— BEGIN Page extract —

Sisters make education choice scholarships a family affair

Mar 22 2022 • By Roger Mooney

It has been nearly a decade since Jasmine and Emily Rojas graduated Abundant Life Christian Academy as eighth graders, yet in a sense, they never left.

The sisters still email or visit their former teachers and volunteer for school activities. When Jasmine needed a letter of recommendation for dental school, she turned to Abundant Life Principal Stacy Angier. When Angier needed volunteers to judge the recent science fair, she turned to Emily.

When they struggled with a science assignment during high school and college, they both turned to Loretta Camacho, their former middle school science teacher.

"That," Angier said, "is what a school is supposed to be, right?"

It is for the Rojas sisters, who credit the academic disciplined learned there as a big key to their success at an academically competitive public high school, Florida Atlantic University, and their postgraduate studies. Jasmine is scheduled to attend dental school at Case Western Reserve University in August, and Emily is working virtually toward her master's in music at Liberty University.

"(Abundant Life) was a big part of my foundation going into high school and going into college, facing those worldly situations and having the discernment to make the right choices," Jasmine said.

Jasmine (Class of '13) and Emily (Class of '14) attended Abundant Life, a private school in Margate, Florida, with the help of Florida Tax Credit Scholarships, which are provided by corporate tax contributions to Step Up For Students.

Step Up celebrates its 20th anniversary this year. That's 20 years of empowering parents to find an educational environment that best suits the needs of their children. During that time Step Up has awarded more than 1 million scholarships across the five programs it manages.

Claudia and Wilman Rojas are proponents of school choice. They sent their two oldest children – Bryan and Kelley – to Abundant Life because they wanted them to have a faith-based education.

"They wanted us to have that foundation, even when we're not at home," Emily said.

The plan was the same for Jasmine and Emily. But when the nation's economy plunged into a deep recession in 2008, the school was no longer affordable. Or it wasn't until the family learned of the FTC Scholarship.

"Absolutely a blessing," Jasmine said. "We wouldn't have been able to continue to go to that school without the scholarship."

Said Emily: "Abundant Life is such a good school. It helped us grow with our relationship with God and keep firm with that, and with our studies as well. There wasn't another school that would have been like that. I'm extremely grateful."

Jasmine and Emily Rojas in 2005 while attending Abundant Life Christian Academy

In addition to being "top-notch students," as Angier described them, Jasmine and Emily were mainstays on the girls basketball, softball and volleyball teams.

— END Page extract —
— BEGIN Dataset content —

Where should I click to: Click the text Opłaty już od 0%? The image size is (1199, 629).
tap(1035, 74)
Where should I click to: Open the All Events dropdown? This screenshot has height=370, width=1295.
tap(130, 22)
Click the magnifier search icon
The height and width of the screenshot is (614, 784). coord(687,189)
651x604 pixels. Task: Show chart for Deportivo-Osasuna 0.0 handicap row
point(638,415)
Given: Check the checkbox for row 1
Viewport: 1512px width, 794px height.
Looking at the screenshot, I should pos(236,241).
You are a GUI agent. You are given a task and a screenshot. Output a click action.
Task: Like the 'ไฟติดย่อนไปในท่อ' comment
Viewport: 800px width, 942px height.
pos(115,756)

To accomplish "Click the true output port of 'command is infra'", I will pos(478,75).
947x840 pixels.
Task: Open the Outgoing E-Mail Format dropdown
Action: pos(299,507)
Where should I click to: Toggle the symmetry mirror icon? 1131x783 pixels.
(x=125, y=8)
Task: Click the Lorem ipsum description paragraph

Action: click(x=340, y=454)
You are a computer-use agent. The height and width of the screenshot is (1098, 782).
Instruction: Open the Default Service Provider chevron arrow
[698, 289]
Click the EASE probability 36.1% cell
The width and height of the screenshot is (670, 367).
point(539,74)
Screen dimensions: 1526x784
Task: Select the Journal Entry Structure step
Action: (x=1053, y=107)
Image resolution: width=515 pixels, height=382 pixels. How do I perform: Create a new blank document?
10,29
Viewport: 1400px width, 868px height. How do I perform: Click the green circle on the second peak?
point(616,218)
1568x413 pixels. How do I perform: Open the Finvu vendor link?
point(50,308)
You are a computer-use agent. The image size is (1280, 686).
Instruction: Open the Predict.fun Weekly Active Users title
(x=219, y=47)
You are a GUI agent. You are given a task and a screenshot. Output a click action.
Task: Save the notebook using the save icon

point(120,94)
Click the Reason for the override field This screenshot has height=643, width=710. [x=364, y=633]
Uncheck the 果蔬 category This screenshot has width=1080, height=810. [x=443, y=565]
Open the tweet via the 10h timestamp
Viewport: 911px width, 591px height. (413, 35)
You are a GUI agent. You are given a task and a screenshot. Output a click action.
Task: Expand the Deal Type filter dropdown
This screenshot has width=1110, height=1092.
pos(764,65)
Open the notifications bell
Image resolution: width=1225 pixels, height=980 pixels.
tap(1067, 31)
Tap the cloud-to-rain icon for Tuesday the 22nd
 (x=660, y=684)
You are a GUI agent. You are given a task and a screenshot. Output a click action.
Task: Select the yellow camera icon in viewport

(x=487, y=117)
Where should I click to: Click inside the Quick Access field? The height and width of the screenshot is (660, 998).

— END Dataset content —

To be done »
From the article on the Rojas sisters, copy word for word the stretch from "The plan was" through "and volleyball teams.".

Correct result »
The plan was the same for Jasmine and Emily. But when the nation's economy plunged into a deep recession in 2008, the school was no longer affordable. Or it wasn't until the family learned of the FTC Scholarship.

"Absolutely a blessing," Jasmine said. "We wouldn't have been able to continue to go to that school without the scholarship."

Said Emily: "Abundant Life is such a good school. It helped us grow with our relationship with God and keep firm with that, and with our studies as well. There wasn't another school that would have been like that. I'm extremely grateful."

Jasmine and Emily Rojas in 2005 while attending Abundant Life Christian Academy

In addition to being "top-notch students," as Angier described them, Jasmine and Emily were mainstays on the girls basketball, softball and volleyball teams.